Passage to read
Behind the Build: How We Created a Secure, AI-Powered Financial Document Assistant for State Bank

Introduction

In the world of finance, navigating complex documents quickly and securely is a constant challenge. For State Bank, privacy and data security are paramount—especially when leveraging the power of AI. Our team was tasked with building a solution that could answer questions about sensitive financial documents, all while ensuring data never left the organization’s secure environment.

The result? Pennywise: a local, AI-powered financial expert bot that combines cutting-edge language models, Retrieval Augmented Generation (RAG), and image understanding—all running privately, with no data sent to the cloud.

General Overview

Pennywise is a secure, on-premises assistant that allows users to:

Upload financial documents (PDFs, images)
Ask natural language questions about their content
Receive clear, context-aware answers—even for information not present in the AI’s original training data

Key features include:

Local LLM (Llama3) for privacy: All processing happens on-site, ensuring sensitive data never leaves the bank’s infrastructure.
RAG (Retrieval Augmented Generation): Combines document search with AI reasoning for accurate, up-to-date answers.

Raw data
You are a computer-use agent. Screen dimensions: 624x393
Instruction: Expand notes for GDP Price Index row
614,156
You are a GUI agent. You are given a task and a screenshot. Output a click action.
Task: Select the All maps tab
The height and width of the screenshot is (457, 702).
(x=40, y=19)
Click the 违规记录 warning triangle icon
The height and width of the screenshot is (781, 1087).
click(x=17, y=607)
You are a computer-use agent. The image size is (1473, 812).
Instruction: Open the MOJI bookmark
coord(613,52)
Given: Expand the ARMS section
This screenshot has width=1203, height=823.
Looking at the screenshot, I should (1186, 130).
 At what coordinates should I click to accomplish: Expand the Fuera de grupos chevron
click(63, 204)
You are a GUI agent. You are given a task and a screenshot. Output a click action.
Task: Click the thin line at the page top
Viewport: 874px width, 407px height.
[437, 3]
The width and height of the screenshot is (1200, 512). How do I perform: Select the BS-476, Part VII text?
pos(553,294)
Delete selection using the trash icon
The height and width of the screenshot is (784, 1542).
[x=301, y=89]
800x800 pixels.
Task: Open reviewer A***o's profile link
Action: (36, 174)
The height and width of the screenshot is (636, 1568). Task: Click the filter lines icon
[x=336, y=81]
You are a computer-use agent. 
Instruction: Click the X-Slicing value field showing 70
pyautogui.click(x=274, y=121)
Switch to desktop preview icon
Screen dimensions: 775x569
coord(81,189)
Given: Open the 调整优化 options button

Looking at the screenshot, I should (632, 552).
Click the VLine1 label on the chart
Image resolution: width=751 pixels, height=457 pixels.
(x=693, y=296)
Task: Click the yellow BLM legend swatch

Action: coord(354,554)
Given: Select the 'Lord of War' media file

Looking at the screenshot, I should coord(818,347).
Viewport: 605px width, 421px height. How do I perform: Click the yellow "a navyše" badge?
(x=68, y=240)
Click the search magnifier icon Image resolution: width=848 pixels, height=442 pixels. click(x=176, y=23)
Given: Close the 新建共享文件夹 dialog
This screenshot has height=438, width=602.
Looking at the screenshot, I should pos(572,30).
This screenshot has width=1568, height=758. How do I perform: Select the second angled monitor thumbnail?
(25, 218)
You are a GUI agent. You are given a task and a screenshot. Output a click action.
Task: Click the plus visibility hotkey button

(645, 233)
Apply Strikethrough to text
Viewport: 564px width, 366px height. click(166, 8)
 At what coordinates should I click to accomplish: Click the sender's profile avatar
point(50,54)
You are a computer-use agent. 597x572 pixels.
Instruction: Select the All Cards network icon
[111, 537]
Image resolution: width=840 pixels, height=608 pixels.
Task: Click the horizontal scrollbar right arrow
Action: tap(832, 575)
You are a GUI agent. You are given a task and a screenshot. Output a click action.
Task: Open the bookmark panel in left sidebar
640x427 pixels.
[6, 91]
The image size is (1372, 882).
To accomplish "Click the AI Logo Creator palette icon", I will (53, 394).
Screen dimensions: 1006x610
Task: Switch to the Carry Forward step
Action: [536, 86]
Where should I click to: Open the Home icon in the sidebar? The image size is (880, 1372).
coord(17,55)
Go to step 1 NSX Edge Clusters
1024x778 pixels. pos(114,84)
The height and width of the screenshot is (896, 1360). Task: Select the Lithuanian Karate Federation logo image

Questions on the material
A – Duplicate the Pennywise article from "The result? Pennywise: a" up to and including "accurate, up-to-date answers.".
B – According to the Pennywise article, which local language model does Pennywise run to keep data private?
C – Take the Pennywise article further, starting after its final sentence.

Answer list
A –
The result? Pennywise: a local, AI-powered financial expert bot that combines cutting-edge language models, Retrieval Augmented Generation (RAG), and image understanding—all running privately, with no data sent to the cloud.

General Overview

Pennywise is a secure, on-premises assistant that allows users to:

Upload financial documents (PDFs, images)
Ask natural language questions about their content
Receive clear, context-aware answers—even for information not present in the AI’s original training data

Key features include:

Local LLM (Llama3) for privacy: All processing happens on-site, ensuring sensitive data never leaves the bank’s infrastructure.
RAG (Retrieval Augmented Generation): Combines document search with AI reasoning for accurate, up-to-date answers.

B – Llama3

C –
Image-to-Text Integration: Extracts and explains information from images within documents, ensuring no data is lost.
Fast, user-friendly API: Built with FastAPI for seamless integration and rapid response times.

Tech Stack

Frontend: (Not specified in code; API-first design allows for web, desktop, or internal tool integration)
Backend: Python, FastAPI
Database: ChromaDB (vector database for semantic search)
Infrastructure/DevOps: Runs locally/on-premises; Uvicorn server with SSL support for secure deployment
AI/ML Tools:
Llama3 (8B, 4-bit quantized, via Langchain)
Sentence Transformers (all-MiniLM-L6-v2 for embeddings)
Langchain, ChromaDB, OpenAI API (for hybrid or fallback scenarios)
PyPDF2, image-to-text modules for document and image parsing

How AI Powers the System

AI is at the heart of Pennywise, enabling it to understand, search, and explain complex financial documents:

Local LLM (Llama3): The core language model, running entirely on the bank’s hardware, ensures privacy and compliance.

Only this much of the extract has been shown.